With plans for a new Mississippi River bridge still in the works, the writer suggested moving Highway 70 away from the Arch entirely, somewhere north of Laclede's Landing.

Next, dispose of the moat around the Arch created by the depressed lanes by simply filling it in. This approach would remove the connection of Highways 44, 55 and 70 in downtown and eliminate the need for a "lid" over the depressed lanes. The writer pointed out that such a concept would open up prime downtown real estate for new development and also better connect downtown to Laclede's Landing.

The three plans are all very different. What's your favorite option? Or perhaps a different suggestion?

The reworking of the Arch and riverfront connections to downtown is something we'll only get one shot at in our lifetimes. What is our best shot?

Thursday, October 04, 2007

Delmar Loop Named one of Ten Best Streets

The revitalization of the Delmar Loop in UCity and the City of St. Louis is a good example of neighbors, developers, and government all working together.

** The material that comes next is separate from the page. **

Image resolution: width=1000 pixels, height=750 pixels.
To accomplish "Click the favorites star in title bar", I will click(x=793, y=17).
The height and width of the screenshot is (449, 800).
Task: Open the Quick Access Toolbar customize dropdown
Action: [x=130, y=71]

The work has paid off. This year, the APA has named the Delmar Loop one of the nation's ten best streets. The links below show how some of the pieces have come together over the years.

Neighbors had a plan.

Private developers responded.

Local anchors stepped up.

Neighbors found partners in government.

Community organization provides a vehicle to leverage efforts.

Community development does work.

Tuesday, October 02, 2007

STL Trash Rising - New Dumpster and Alley Blog

With leaf raking season upon us, dumpster wars are about to get going, with neighbors vying for space in their yard waste dumpster. So today, in honor of our city's storied alley and dumpster tradition, STL Rising unveils a new blog: STL Trash Rising.

STL Trash Rising will take a light-hearted look at alley life and dumpsters. Got a funny alley or dumpster story? Tell it at STL Trash Rising!

Monday, October 01, 2007

STL Rising: Unfiltered FYI

Since reader comments on the Market at McKnight development in Rock Hill are continuing, STL Rising is bumping this post to the top of the page.

Missouri Eminent Domain Petition Question

Petition gatherers are circulating throughout the community seeking signers for a proposed referendum regarding the future of eminent domain in Missouri.

However, after speaking with two of the signature gatherers, it was unclear exactly what the petitioners seeks to change.

The gatherers were mentioning that the petition would give Missouri voters a chance to vote on eminent domain. However, they could not answer the question of whether that meant every time government wanted to use eminent domain, there would need to be a public vote.

Does anyone know the purpose of the eminent domain petition?